Blanket social media bans risk reducing what is fundamentally a systemic, technological, and commercial issue to a young people’s problem, thereby individualising the problem as if it were inherently caused by youth behaviour.

We argue that the issue is multifaceted and complex and cannot be addressed by focusing on a single factor or actor alone. Many harms are embedded in platform design, including algorithmically driven interaction, weak moderation, and commercially incentivised architectures. Effective policy should therefore recognise shared responsibility across governments, technology companies, families, and users, while addressing the economic models that shape digital environments and strengthening access to digital literacy development: training for professionals and learning for young people and parents.

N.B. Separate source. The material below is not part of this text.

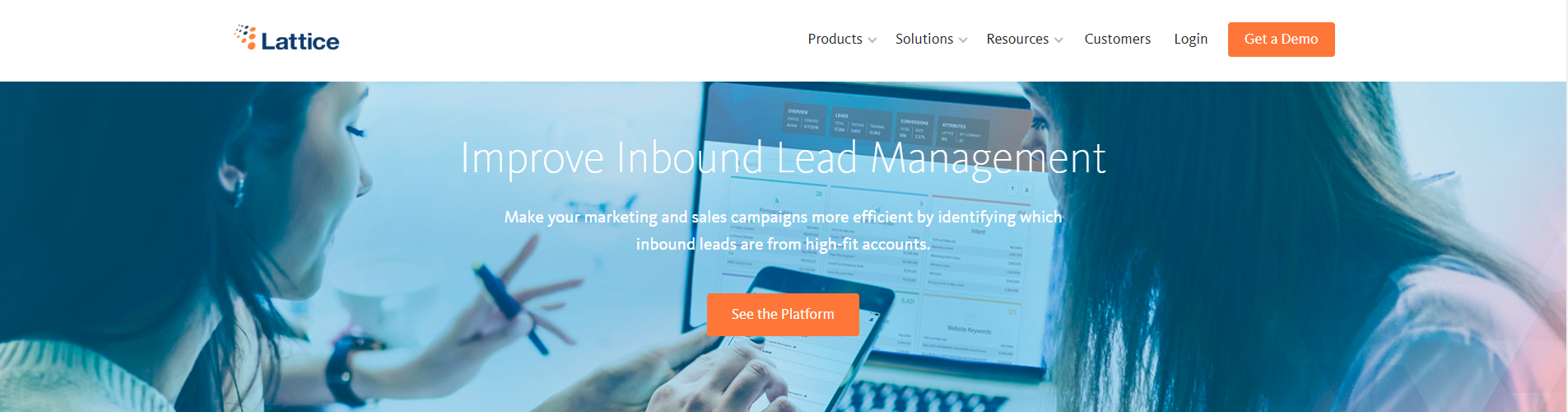Open the Products menu
This screenshot has width=1568, height=412.
pos(835,39)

At the same time, digital wellbeing requires a broader conceptualisation. Rather than focusing narrowly on individual use of digital technologies or their screen time, i.e., a human-computer interaction, it is key that policy also recognises young people’s online lives as social and relational, shaping identity, belonging, learning, creativity, and civic participation within complex digital ecosystems. Accounting for the quality of digital engagement is key to developing a more comprehensive understanding of digital safety and wellbeing.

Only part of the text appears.